- **EXERCISE REQUIREMENTS**: Transcribe word for word the lines below from the line with "You are a computer-use agent. The image size is (576, 374)." through the line with "Click Porto's rank number 2", ends included.

--- RECORDS TO USE Enclosed Below ---

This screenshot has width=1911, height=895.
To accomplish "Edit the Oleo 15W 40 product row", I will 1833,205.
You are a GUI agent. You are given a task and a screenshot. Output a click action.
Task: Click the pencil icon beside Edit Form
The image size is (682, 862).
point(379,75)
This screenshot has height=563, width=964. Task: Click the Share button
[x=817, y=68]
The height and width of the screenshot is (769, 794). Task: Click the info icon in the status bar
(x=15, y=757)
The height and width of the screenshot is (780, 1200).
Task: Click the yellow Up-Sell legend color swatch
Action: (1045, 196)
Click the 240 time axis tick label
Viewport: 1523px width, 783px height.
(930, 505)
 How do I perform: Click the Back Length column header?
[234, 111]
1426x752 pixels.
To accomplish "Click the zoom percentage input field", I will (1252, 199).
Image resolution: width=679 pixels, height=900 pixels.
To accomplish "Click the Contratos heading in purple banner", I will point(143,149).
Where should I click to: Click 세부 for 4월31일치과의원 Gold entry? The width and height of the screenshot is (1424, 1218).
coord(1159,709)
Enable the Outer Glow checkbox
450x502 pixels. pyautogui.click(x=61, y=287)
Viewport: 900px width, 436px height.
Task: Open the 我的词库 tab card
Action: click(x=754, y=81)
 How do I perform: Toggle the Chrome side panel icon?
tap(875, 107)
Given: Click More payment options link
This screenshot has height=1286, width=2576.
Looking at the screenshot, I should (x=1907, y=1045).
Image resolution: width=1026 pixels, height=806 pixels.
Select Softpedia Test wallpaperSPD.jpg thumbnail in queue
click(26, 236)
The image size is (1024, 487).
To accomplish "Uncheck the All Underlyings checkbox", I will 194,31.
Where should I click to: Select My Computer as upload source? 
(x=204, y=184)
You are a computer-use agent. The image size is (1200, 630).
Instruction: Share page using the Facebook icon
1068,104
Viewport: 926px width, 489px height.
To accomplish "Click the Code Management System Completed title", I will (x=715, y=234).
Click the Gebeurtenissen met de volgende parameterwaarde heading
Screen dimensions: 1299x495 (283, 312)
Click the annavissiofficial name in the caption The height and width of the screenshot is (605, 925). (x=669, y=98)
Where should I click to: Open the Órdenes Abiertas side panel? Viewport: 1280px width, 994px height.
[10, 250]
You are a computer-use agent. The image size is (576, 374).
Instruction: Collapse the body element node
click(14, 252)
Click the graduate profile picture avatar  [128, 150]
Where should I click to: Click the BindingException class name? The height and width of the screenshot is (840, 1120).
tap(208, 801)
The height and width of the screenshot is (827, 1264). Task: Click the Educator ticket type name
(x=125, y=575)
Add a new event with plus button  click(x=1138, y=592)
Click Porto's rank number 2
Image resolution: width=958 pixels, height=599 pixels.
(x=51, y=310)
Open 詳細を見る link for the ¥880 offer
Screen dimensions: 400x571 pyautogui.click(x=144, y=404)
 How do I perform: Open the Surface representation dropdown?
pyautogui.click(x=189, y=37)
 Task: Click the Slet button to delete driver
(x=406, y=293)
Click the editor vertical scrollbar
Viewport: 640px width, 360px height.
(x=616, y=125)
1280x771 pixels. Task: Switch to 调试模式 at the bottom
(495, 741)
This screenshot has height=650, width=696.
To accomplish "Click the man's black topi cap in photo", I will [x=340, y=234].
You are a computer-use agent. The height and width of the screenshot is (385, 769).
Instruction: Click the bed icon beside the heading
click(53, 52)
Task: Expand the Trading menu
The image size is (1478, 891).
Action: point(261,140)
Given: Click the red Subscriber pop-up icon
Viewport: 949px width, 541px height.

--- End of Enclosed RECORDS TO USE ---

- **PROBLEM SOLUTION**:
You are a computer-use agent. The image size is (576, 374).
Instruction: Collapse the body element node
click(14, 252)
Click the graduate profile picture avatar  [128, 150]
Where should I click to: Click the BindingException class name? The height and width of the screenshot is (840, 1120).
tap(208, 801)
The height and width of the screenshot is (827, 1264). Task: Click the Educator ticket type name
(x=125, y=575)
Add a new event with plus button  click(x=1138, y=592)
Click Porto's rank number 2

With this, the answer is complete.